The framework, in fact, provides a way in which someone, possibly the experts of the domain, rationalize the black-box model classification by means of semantic information about the samples.

2) Reading the paper I was somehow missing a clear understanding of the contribution of the axioms of the Tbox. In Example 1 and, if I understand correctly, in the rendering of the explanation models of the experimental evaluation, ontologies appear quite simple. This may be ok for the scope of this paper, which focus on the general model and its properties.
However, the authors could improve the discussion of the motivations for ontologies (if this is so).
Are rich semantic characterizations of the concepts of the ontology useful? Do they affect the understandability for users?
Are richer DL dialects (e.g. with Booleans) significant for the quality of explanations?

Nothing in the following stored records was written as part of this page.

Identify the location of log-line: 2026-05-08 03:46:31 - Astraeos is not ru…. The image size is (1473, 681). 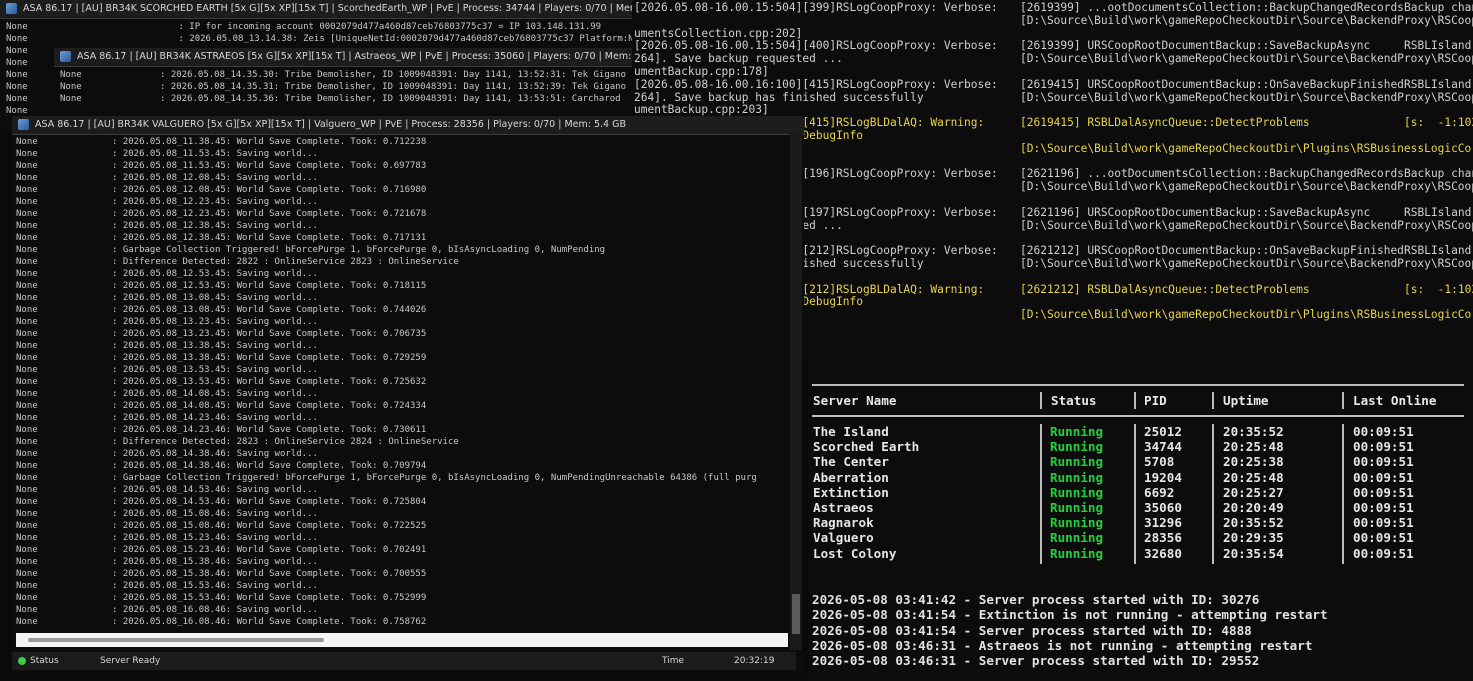
(1062, 645).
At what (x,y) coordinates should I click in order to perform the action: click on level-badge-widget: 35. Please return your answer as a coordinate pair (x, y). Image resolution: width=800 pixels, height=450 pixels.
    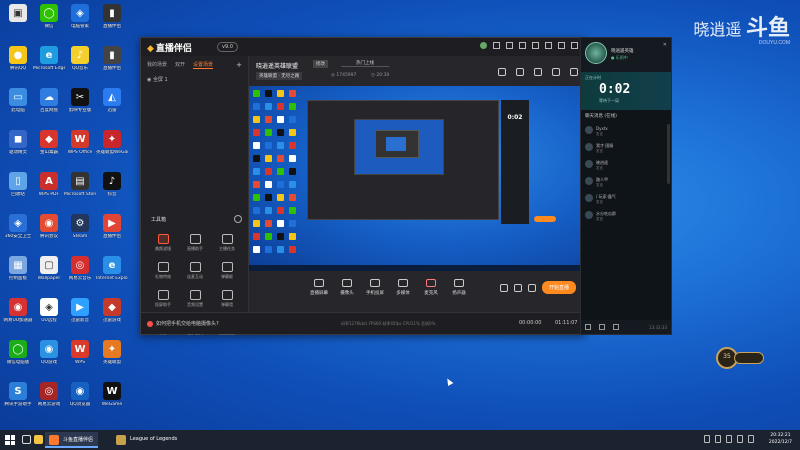
    Looking at the image, I should click on (742, 358).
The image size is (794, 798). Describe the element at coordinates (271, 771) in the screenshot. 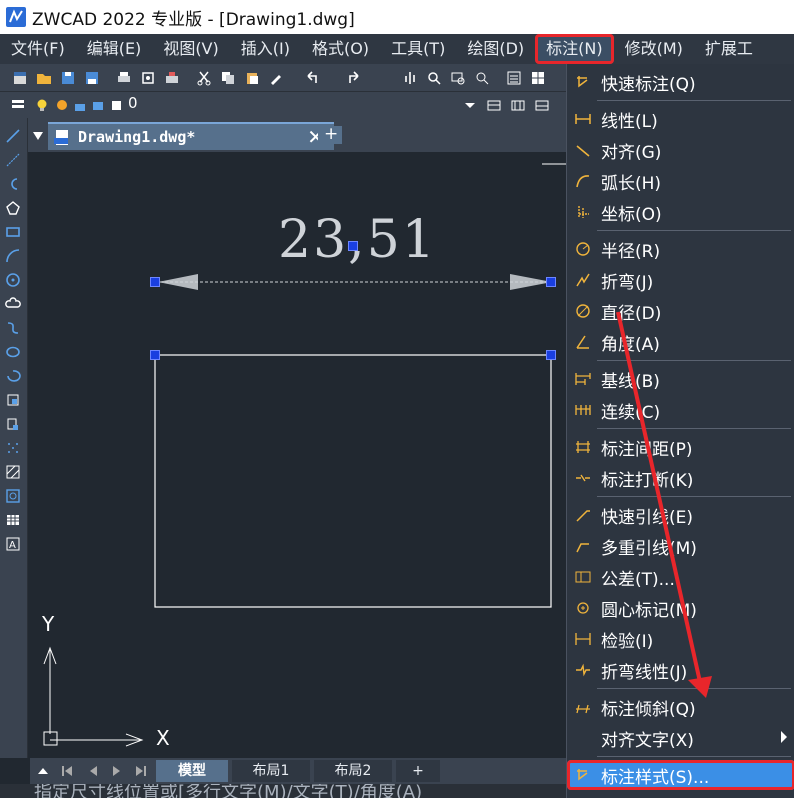

I see `tab-layout1: 布局1` at that location.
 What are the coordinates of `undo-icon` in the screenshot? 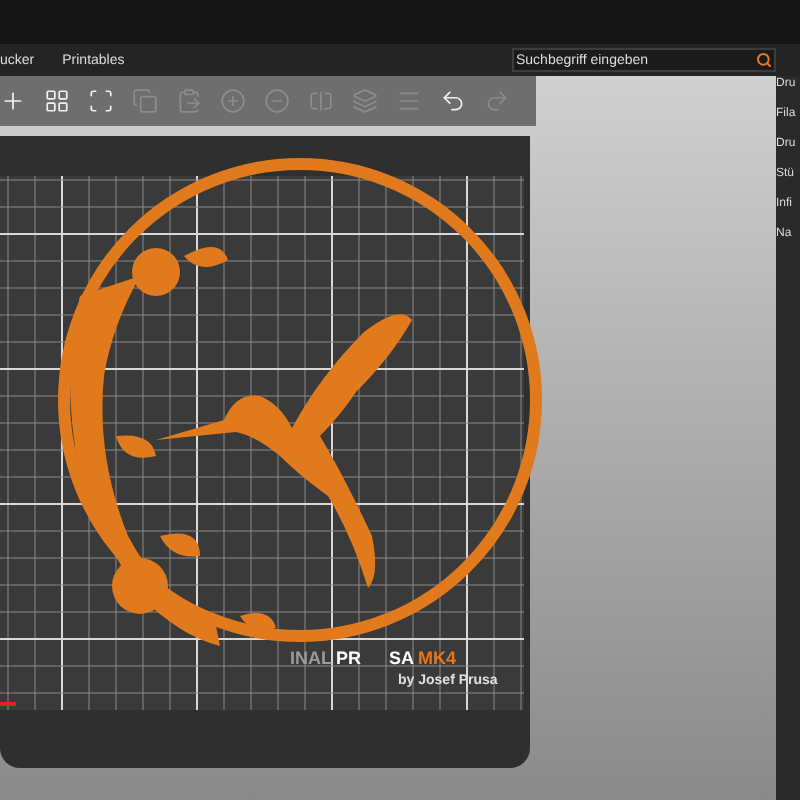 It's located at (453, 101).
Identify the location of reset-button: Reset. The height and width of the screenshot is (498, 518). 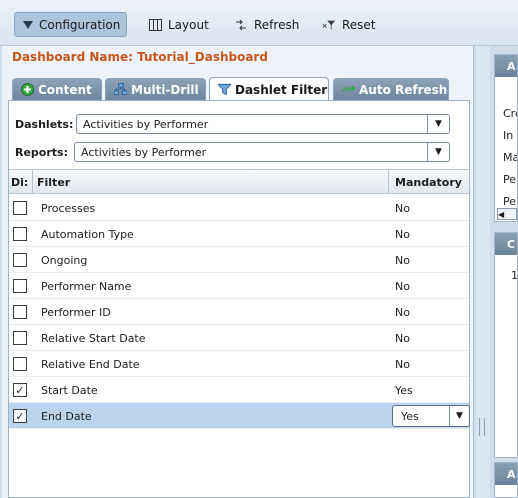
(349, 24).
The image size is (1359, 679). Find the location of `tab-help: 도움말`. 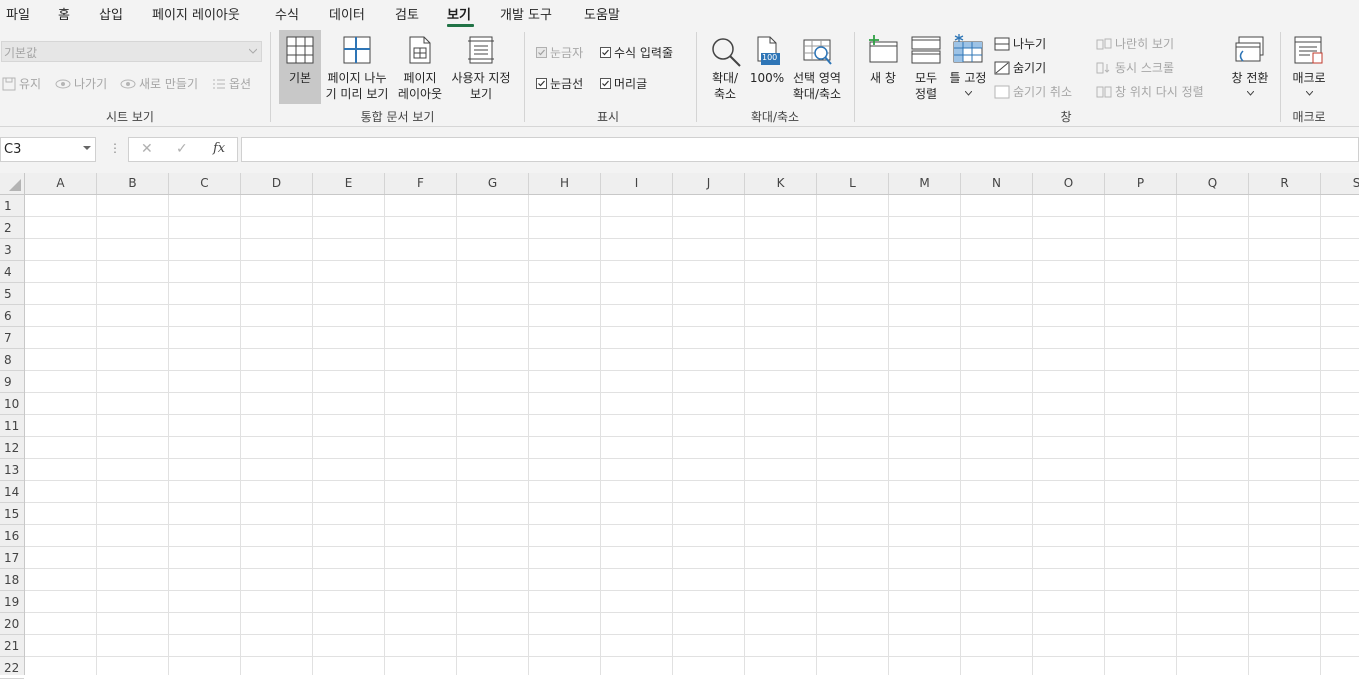

tab-help: 도움말 is located at coordinates (602, 14).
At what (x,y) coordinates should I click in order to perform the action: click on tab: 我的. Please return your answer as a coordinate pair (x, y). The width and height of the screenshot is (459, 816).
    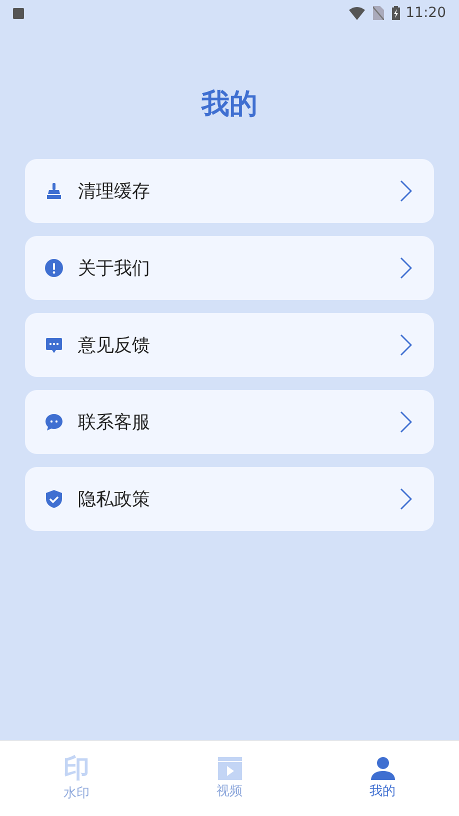
    Looking at the image, I should click on (382, 778).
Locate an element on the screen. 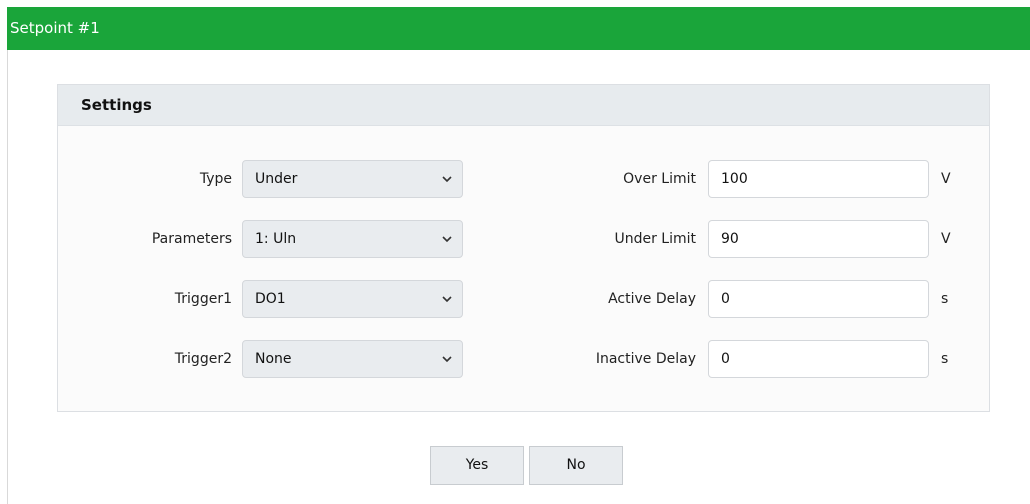 This screenshot has height=504, width=1030. settings-row-parameters: Parameters 1: Uln Under Limit 90 V is located at coordinates (524, 239).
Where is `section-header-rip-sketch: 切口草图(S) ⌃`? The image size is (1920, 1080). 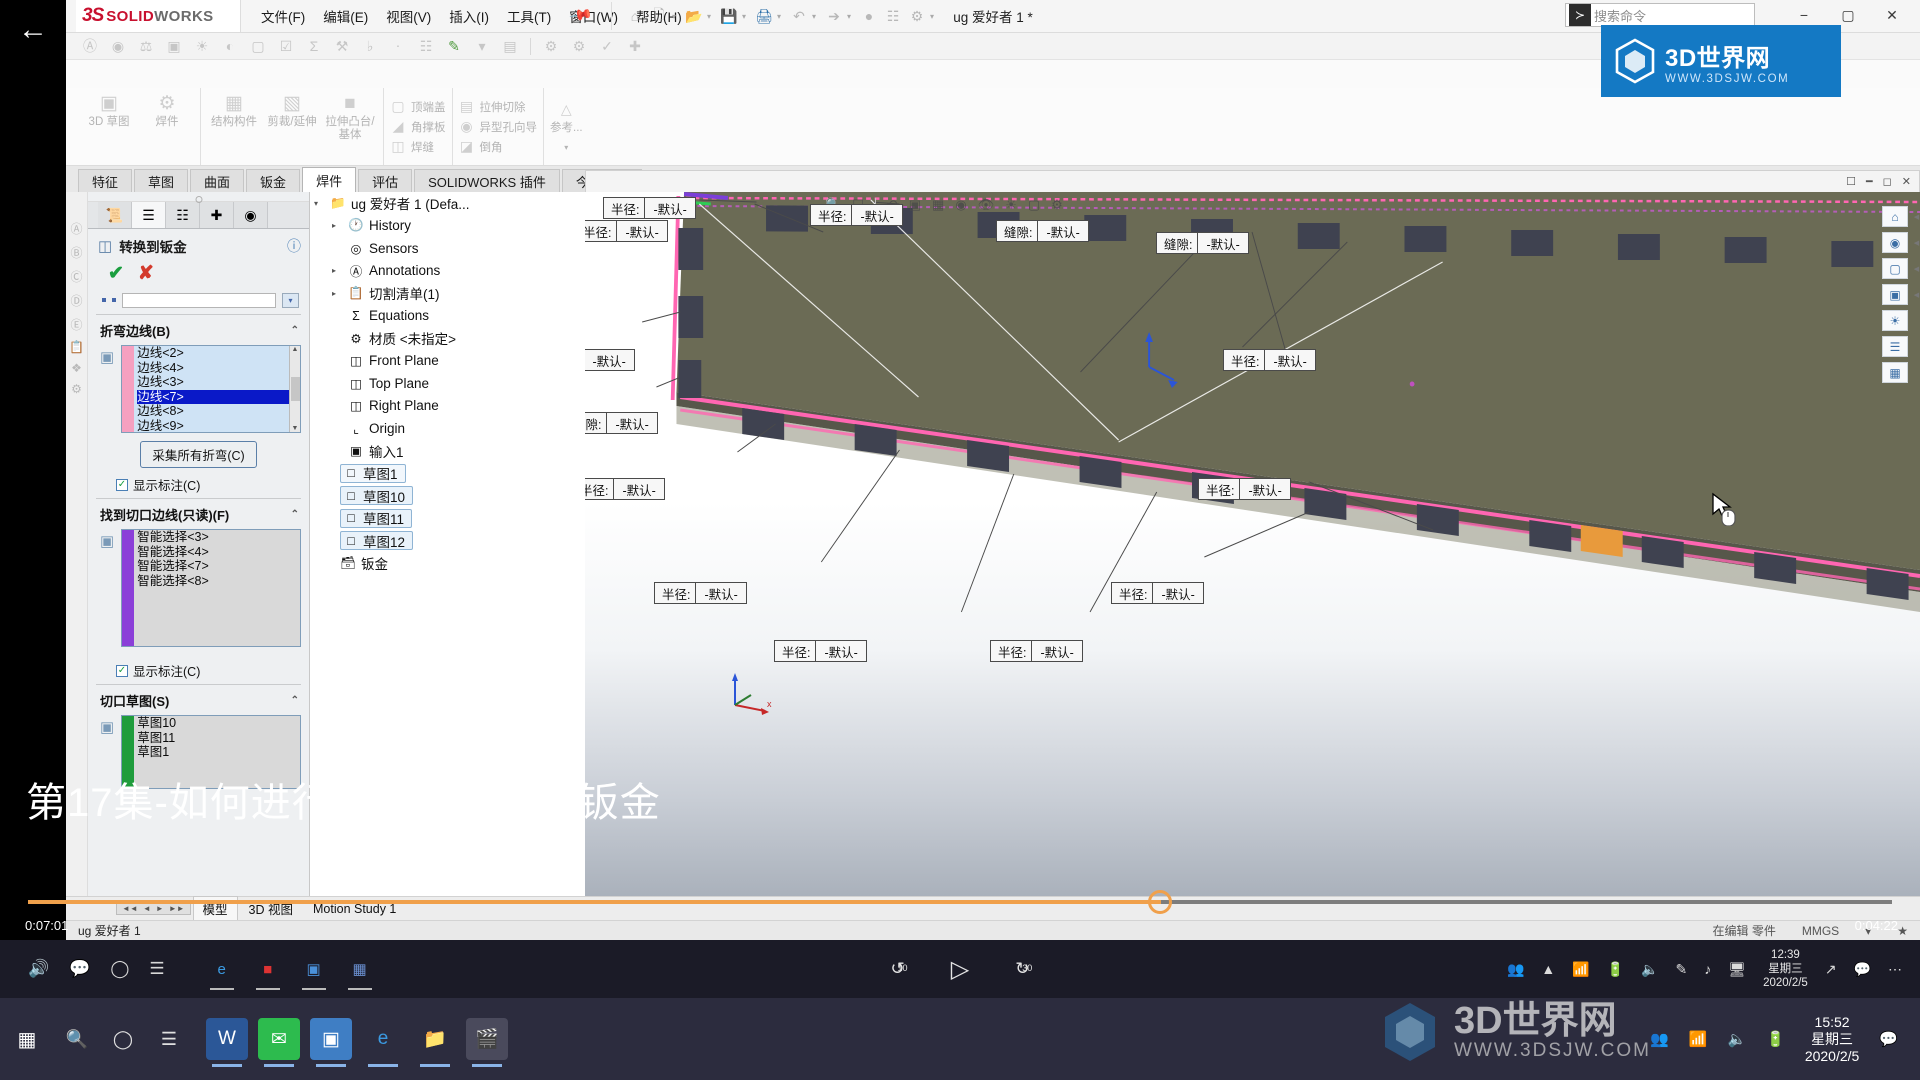
section-header-rip-sketch: 切口草图(S) ⌃ is located at coordinates (198, 700).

3) It seems that in general the quality of the explanation model, it terms of correct explanation rules, depends on the language of the ontology, the number of its concepts, i.e. on its granularity. It seems that in very abstract terms, an explanation model with a sufficient number of classes allows for defining rules for each prediction of the classifier.
The dependence on the explanation dataset is acknowledge by the authors on page 33 (Line 50).
If this is so, then, it seems that there is a trade-off to consider, between the richness of the knowledge base and its capability of providing correct explanation rules. Discussing this aspect is important to assess the significance of the approach.

4) A comment about exceptions. It seems that also for exceptions a trade-off is reasonable. The fewer the exception the closer the explanation model is to the black-box model, so in principle having no exceptions sounds like overfitting, thus possibly replicating the opacity of the black-box model.

Review #3
Anonymous submitted on 28/Apr/2023
Review Comment:

In this paper, the authors study the problem of searching
for explanations of the black-box classifiers. The assumption is that the
data sets are equipped with a knowledge base e.g. in Description
Logic. The explanation, in the post-hoc explainability fashion, is
given as (a set of) semantic queries. The problem of searching such
queries can be seen as the reverse query answering problem, i.e.,
given query answers finding the most appropriate queries. In practice,
there is often no "perfect" explanation. Therefore, several notions of
the quality (recall, precision, and degree) of such have been
defined. The paper introduces several novel algorithms to search for
such explanations. An extensive set of experiments have been

The paper is relatively easy to read. It is a bit heavy in notations,
but this seems to be unavoidable, given that the nature of paper
touches several fields. Overall the approach of this paper is
convincing and the result is inspiring.

There are just some detailed comments/suggestions:

- some abbreviations (e.g. sav and fol) are given in lowercase. It would be better to use upper cases for readability (e.g. SAV and FOL)

- The experiment part is rather rich. How about the reproducibility? Are the developed system (KGrules) and the experiment data sets available publicly?